- [RECORDS]
= = = = = = =
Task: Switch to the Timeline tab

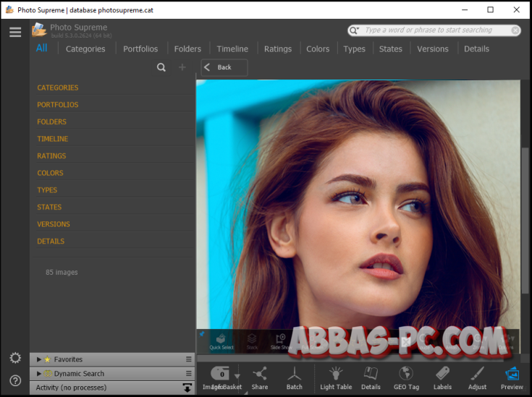Action: pos(232,49)
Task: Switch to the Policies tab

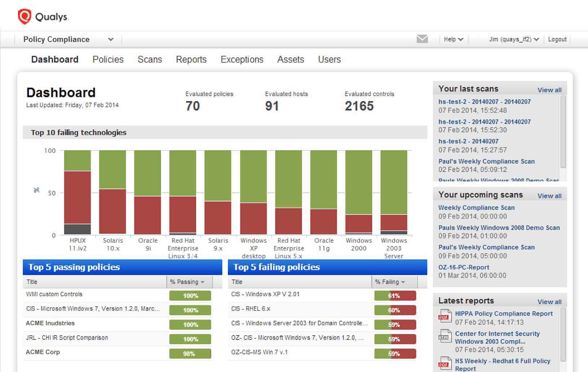Action: (x=108, y=59)
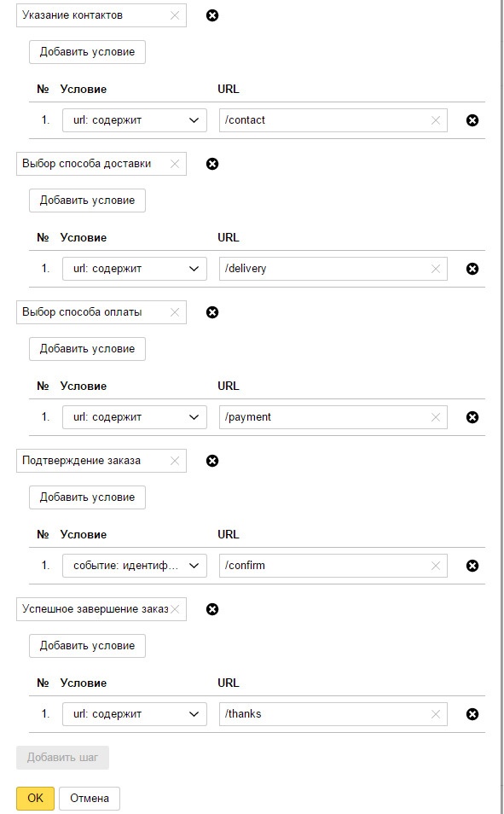Image resolution: width=504 pixels, height=814 pixels.
Task: Delete the /payment condition row
Action: pyautogui.click(x=472, y=417)
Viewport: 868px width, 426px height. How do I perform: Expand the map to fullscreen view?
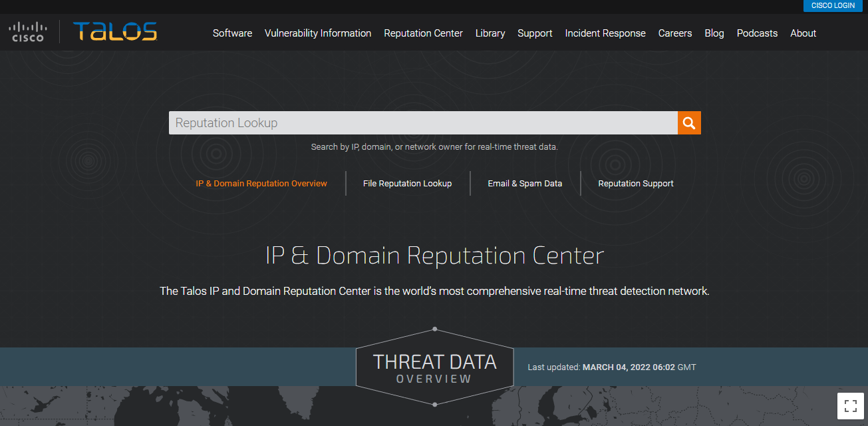click(849, 405)
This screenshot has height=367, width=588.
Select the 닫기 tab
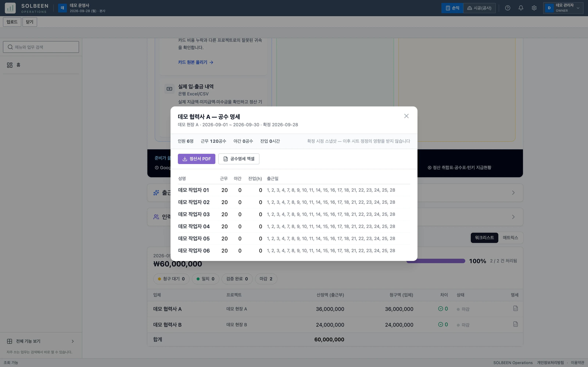click(30, 22)
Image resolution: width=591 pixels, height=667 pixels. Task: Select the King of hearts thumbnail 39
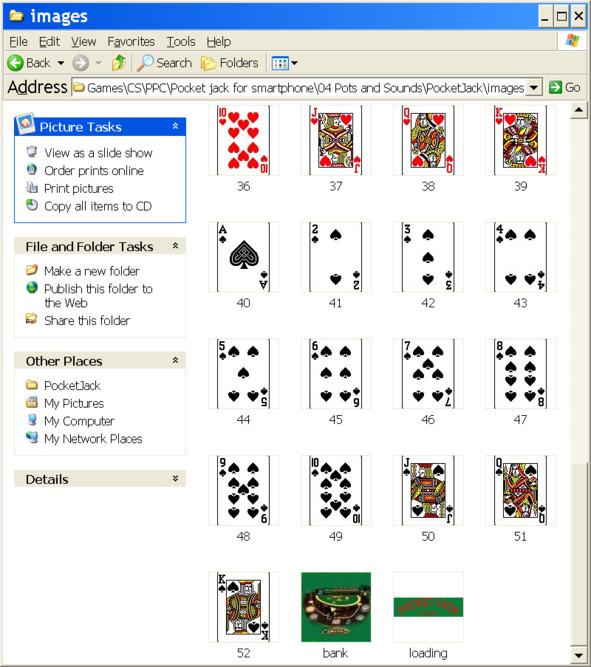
= = = = = = =
- [EXERCISE OBJECTIVE] Please retype the records above exactly, but leave out any pictures.

- [COMPLETED TASK]
Task: Switch to the Timeline tab

Action: pos(232,49)
Task: Switch to the Policies tab

Action: (x=108, y=59)
Image resolution: width=504 pixels, height=814 pixels.
Task: Delete the /payment condition row
Action: pyautogui.click(x=472, y=417)
Viewport: 868px width, 426px height. How do I perform: Expand the map to fullscreen view?
click(849, 405)
This screenshot has height=367, width=588.
Select the 닫기 tab
click(30, 22)
Image resolution: width=591 pixels, height=667 pixels. Task: Select the King of hearts thumbnail 39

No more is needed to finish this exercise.